Simple Minds unplug the stadium sound

Still alive and kicking after 40 years on the go, Scottish demi-gods Simple Minds have left their electronic roots behind for pastures acoustic

Golden oldies Simple Minds are playing Dublin this June
Golden oldies Simple Minds are playing Dublin this June
Barry Egan

Barry Egan

In 1982, New Musical Express's resident guru Paul Morley wrote of Simple Minds as "post-ABBA". Rather than taking it as a damning criticism, Simple Minds's resident guru Jim Kerr, years later, saw that comment as part of the mythology around the music of the band and the British music press in particular who fed that mythology.

"The music papers could articulate a feeling in the air. John Peel could play your records, which was great, but then the papers put a context around it. Also, the Morleys of the world helped create this narrative around it."

Whatever about post-ABBA, in 2016 Simple Minds went post-electric. Their direction took a camp-fire turn with the album Acoustic. With Mojo magazine dubbing it a tad melodramatically their "best album in 30 years", Acoustic featured a tambourine-heavy re-working of Promised You A Miracle, a mandolin mash-up of New Gold Dream plus a folked-up Don't You (Forget About Me).

Simple Minds are now bringing that stripped-back performance to the Olympia Theatre in Dublin for two shows (and the Waterfront in Belfast) in a few months. It will be a sort of homecoming for Jim, who lived in Dublin with his then wife Patsy Kensit from 1992 to 1995.

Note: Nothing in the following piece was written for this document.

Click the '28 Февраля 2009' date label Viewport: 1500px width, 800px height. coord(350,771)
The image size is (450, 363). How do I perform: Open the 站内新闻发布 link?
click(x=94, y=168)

"I have known Ireland," he told me. "We came as kids to Bray in the 1960s for four years on the trot. And Killiney didn't feel a million miles from Scotland.

"Bono found us a house up in Killiney," Jim continued, not adding that Daniel Lanois once said about the making of 1984 U2 album The Unforgettable Fire: "U2 wanted to do something different. They had been listening to New Gold Dream by Simple Minds as a point of reference, a record they liked."

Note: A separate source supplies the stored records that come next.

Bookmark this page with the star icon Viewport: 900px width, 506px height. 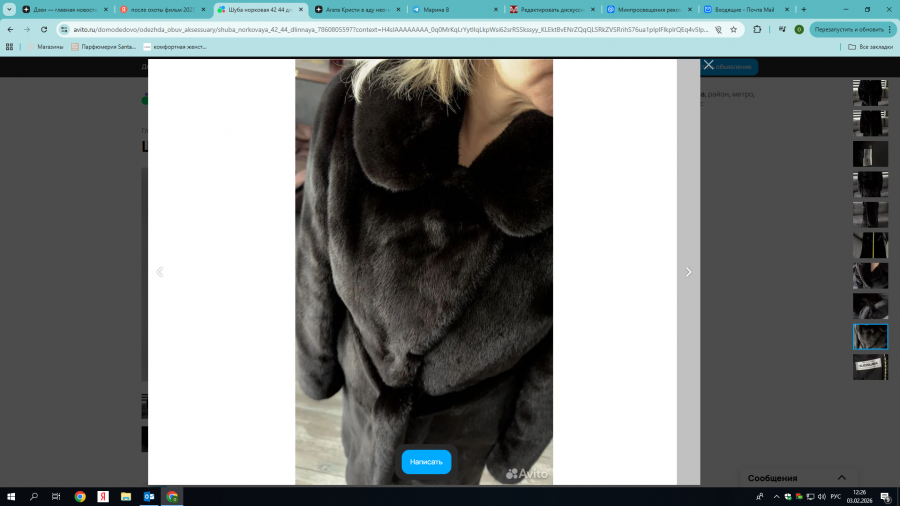click(x=734, y=30)
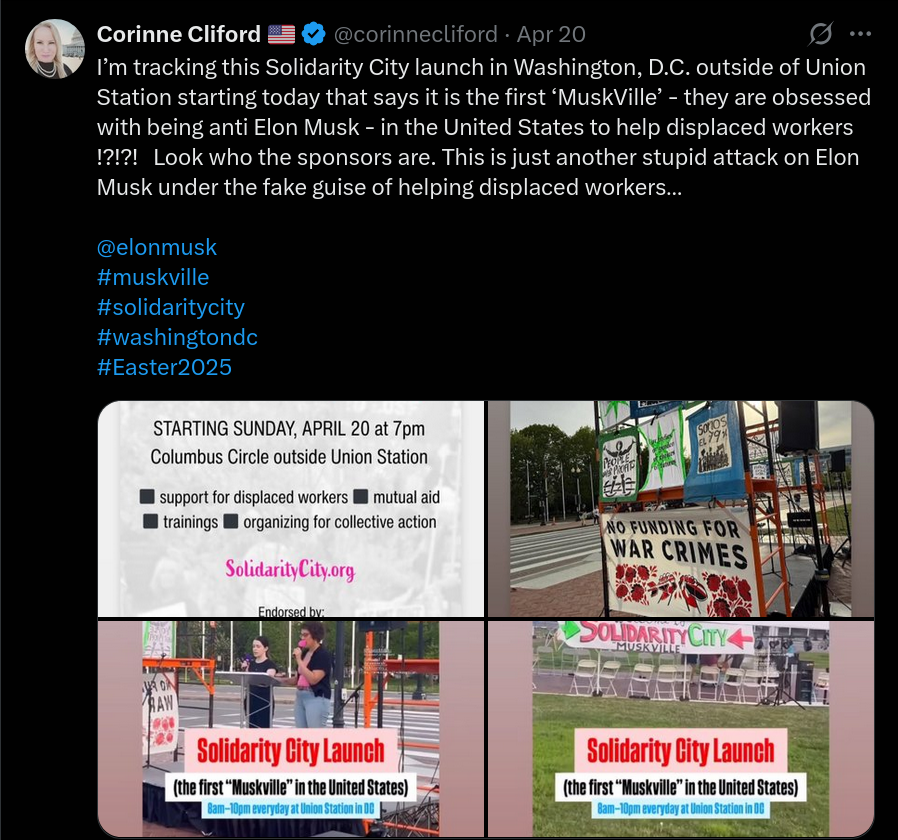Click the Solidarity City Launch caption, podium image
This screenshot has width=898, height=840.
click(x=290, y=751)
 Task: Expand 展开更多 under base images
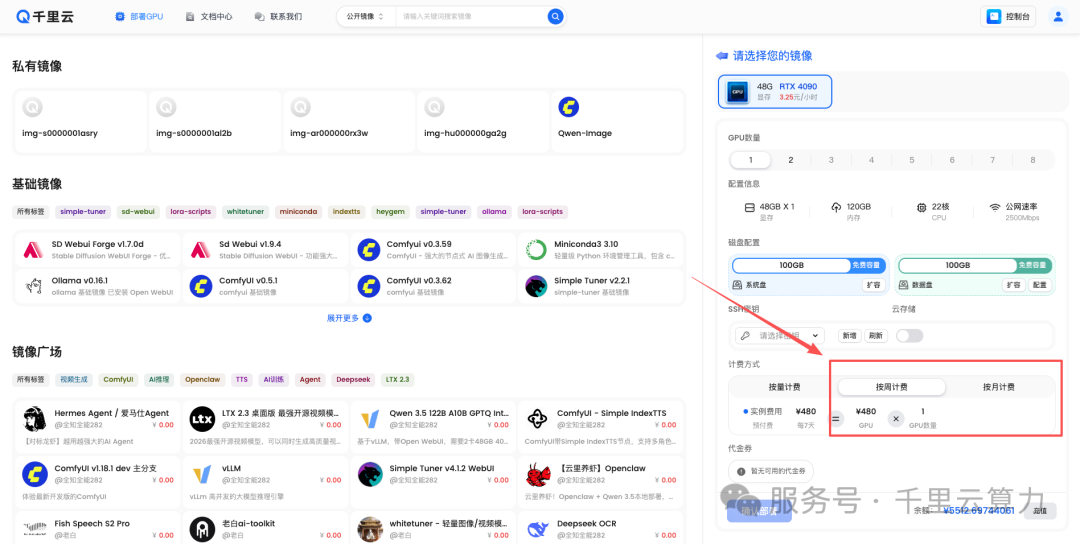(x=349, y=318)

Lanois, who co-produced The Unforgettable Fire with Brian Eno, said in reference to Simple Minds's iconic fifth album released in late 1982. "The panorama of the ambience appealed to them. I think that Bono wanted to get to a place that was wider than stripped-down rock 'n' roll, so we allowed ourselves the flexibility to embrace the colours that Eno and I had been developing."

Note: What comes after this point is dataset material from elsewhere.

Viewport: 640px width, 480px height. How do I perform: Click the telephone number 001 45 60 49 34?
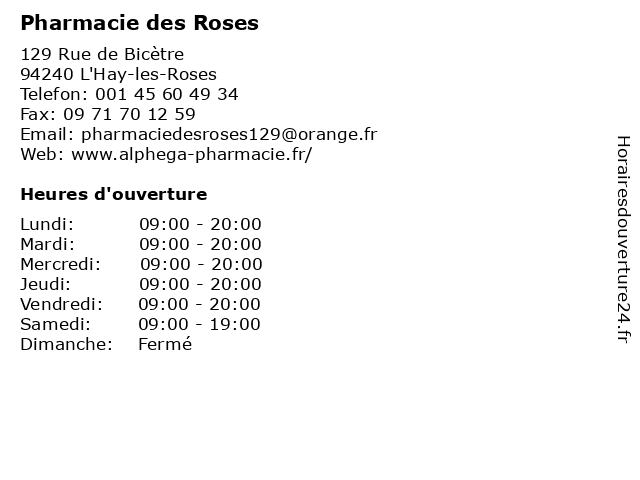tap(167, 94)
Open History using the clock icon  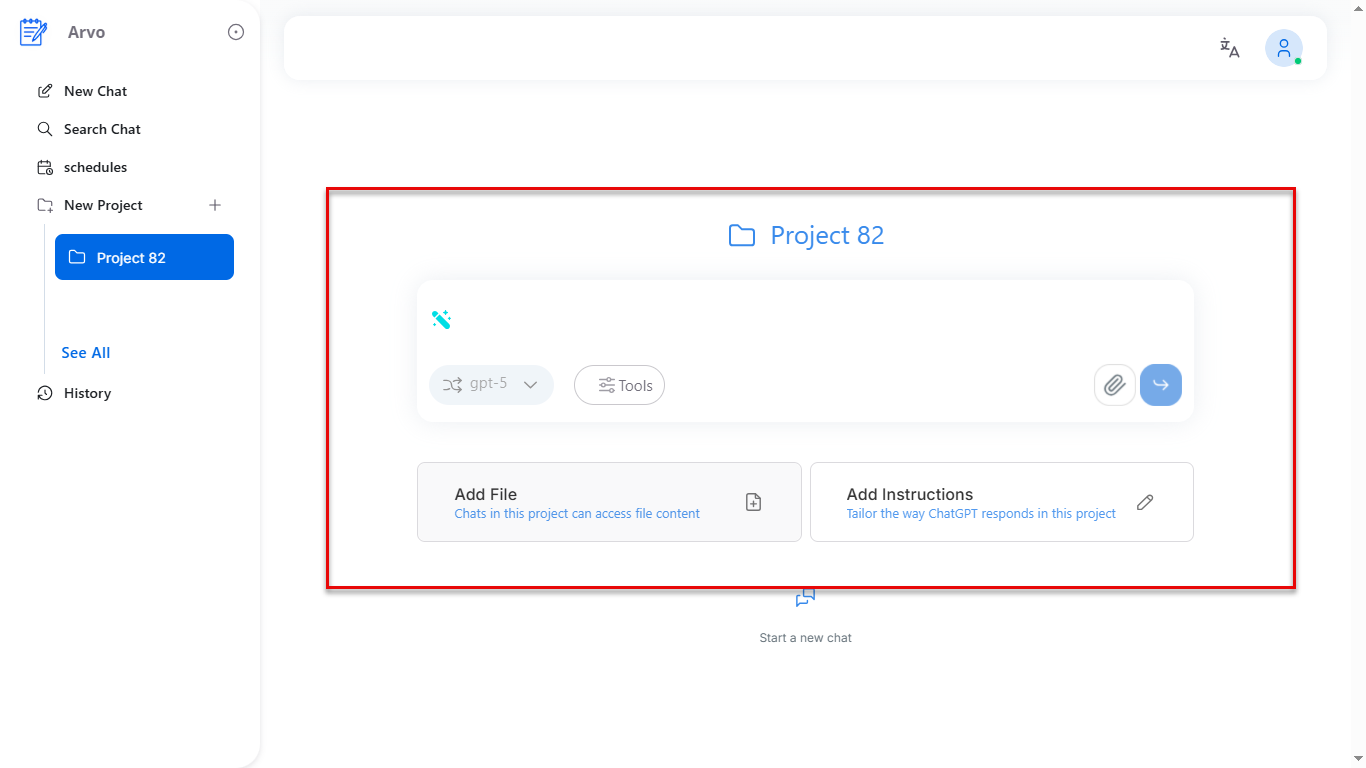45,393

Kerr said that one of his all-time favourite lines was from Werner Herzog's Fitzcarraldo: ''Only dreamers can move mountains." Kerr added that dreamers have got a bad reputation, because people say dreamers never do anything.

"You need courage to dream," declared Kerr, who was born on July 9, 1959, in Glasgow's Toryglen Estate, to Jimmy (a brickie's labourer) and Irene (a machinist in a factory making army clothes).

Jim recalled how his friend Barney listened to Kraftwerk and learned Russian "to be different". One day Barney's dad came into the bedroom while the two teens were listening to some "Baader Meinhof punk bands" and while Barney was pointedly talking Russian...

"I know what you two are!" he roared. "You are spies!" the exasperated dad told young Jim and Barney.

As for Jim and Charlie - Charlie Burchill, the guitarist in Simple Minds - they met when Jim was eight. Charlie's mother knew Jim's mother; Charlie's family were from the south side of Glasgow; The Kerr family had moved there from the Gorbals to these high-rise concrete flats where Charlie and Jim met and formed a bond that would last all their lives. "Charlie and I wanted to be Kafka! We wanted to be Baudelaire! But we were housing-estate kids. But we didn't know that we had a limiting working-class thing. It was before drugs hit Glasgow."

It was before Simple Minds hit the world. Don't you forget about them.